Table 1.

Characteristics of aging NPCs compared with an expanded list of the hallmarks of cancer

Expanded list of the hallmarks of cancer	Actual characteristics of aged NPCs and their niche	Potential mechanisms underlying age-related changes
Increased cell cycle progression	Large quiescent population; increased cell cycle re-entry in the remaining cycling population (Stoll et al., 2011a)	Decreased p53 expression (Mikheev et al., 2009); increased p16 expression (Molofsky et al., 2006)
Self-sufficiency in growth factor signaling	Retained sensitivity to growth factors FGF and EGF; fewer growth factors in aged neurogenic niche (Jin et al., 2003)	Aged astrocytes produce fewer growth factors (Jin et al., 2003)
Insensitivity to antigrowth signals	Retained responses to anti-growth signal TGFβ; more anti-growth factors in aged neurogenic niche (Buckwalter et al., 2006)	Aged astrocytes produce more TGFb (Buckwalter et al., 2006)
Genetic instability	Increased chromosomal loss of heterozygosity (Bailey et al., 2004)	Accumulation of mutations over time; loss of telomeres (Ferron et al., 2009)
Escape from apoptosis	Increased apoptosis (Ahlenius et al., 2009)	Not known
Angiogenesis and neovascularization	Decreased vascularity and cerebral blood flow (Aanerud et al., 2012)	Loss of pro-angiogenic VEGF and other factors (Shetty et al., 2005)
Invasion into surrounding tissue	No change in migratory potential of actively cycling cells (Stoll et al., 2011a)
Escape from immune destruction	Increased microglia and cytokine production (Kuzumaki et al., 2010)	Not known
Decreased aerobic respiration and increased glycolysis	Decreased aerobic respiration but no compensatory glycolytic switch (Stoll et al., 2011b)	Lower mitochondrial content (Stoll et al., 2011b)

NPC, neural progenitor cells; VEGF, vascular endothelial growth factor.
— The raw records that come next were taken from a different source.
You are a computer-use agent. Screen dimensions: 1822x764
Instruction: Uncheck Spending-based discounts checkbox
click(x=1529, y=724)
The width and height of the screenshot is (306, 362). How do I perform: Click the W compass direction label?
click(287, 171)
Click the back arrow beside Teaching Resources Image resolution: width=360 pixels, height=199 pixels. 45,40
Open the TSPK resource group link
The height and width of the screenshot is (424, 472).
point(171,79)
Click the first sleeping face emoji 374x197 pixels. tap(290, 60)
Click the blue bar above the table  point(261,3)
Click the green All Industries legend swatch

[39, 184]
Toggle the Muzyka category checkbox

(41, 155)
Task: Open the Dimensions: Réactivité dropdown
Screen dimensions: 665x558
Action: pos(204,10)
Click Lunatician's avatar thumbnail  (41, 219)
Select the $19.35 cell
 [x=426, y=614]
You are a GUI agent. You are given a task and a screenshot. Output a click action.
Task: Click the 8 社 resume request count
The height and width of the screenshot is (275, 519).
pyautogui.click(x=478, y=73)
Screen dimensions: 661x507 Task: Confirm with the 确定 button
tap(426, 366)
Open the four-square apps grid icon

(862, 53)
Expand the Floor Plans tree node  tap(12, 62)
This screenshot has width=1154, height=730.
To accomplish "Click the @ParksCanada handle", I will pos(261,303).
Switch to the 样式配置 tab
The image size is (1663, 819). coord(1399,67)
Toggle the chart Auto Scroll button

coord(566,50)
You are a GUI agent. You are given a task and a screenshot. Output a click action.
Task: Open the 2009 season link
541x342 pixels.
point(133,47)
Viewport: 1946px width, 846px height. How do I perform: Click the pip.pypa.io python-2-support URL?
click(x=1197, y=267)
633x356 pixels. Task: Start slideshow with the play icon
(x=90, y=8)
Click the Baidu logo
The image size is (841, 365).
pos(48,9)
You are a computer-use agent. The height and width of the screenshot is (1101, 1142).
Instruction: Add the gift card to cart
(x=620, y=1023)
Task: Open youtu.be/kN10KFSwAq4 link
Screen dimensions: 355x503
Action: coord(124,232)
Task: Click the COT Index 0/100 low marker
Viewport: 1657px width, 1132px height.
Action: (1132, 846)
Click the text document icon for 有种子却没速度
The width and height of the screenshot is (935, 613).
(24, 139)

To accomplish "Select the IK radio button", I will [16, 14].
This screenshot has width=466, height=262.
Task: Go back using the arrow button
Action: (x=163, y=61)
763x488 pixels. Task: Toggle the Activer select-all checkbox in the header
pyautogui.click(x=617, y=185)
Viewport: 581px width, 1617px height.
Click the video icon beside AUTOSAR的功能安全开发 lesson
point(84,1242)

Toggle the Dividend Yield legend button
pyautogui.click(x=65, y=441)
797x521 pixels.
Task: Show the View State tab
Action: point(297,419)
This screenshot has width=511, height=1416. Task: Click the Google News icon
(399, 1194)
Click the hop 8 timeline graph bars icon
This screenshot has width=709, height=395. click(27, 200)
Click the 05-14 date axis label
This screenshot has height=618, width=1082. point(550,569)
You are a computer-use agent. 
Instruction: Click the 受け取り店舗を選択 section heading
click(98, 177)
Listed is an updated list of the hallmarks of cancer, originally escribed by Hanahan and Weinberg, with the addition of several features that have recently been recognized as key events during oncogenesis. The observed cellular activities of aging NPCs are listed; these characteristics largely describe a senescent phenotype both within the aging cell and throughout the aging brain. Compensatory mechanisms must balance the forces of senescence and oncogenesis in NPCs. For example, multiple pathways may be particularly important in the case of metabolism, Aged NPCs consume less oxygen, but do not secrete more lactate than young adult NPCs, suggesting that these cells have deficits in aerobic metabolism but have not acquired a greater dependence upon glycolytic metabolism.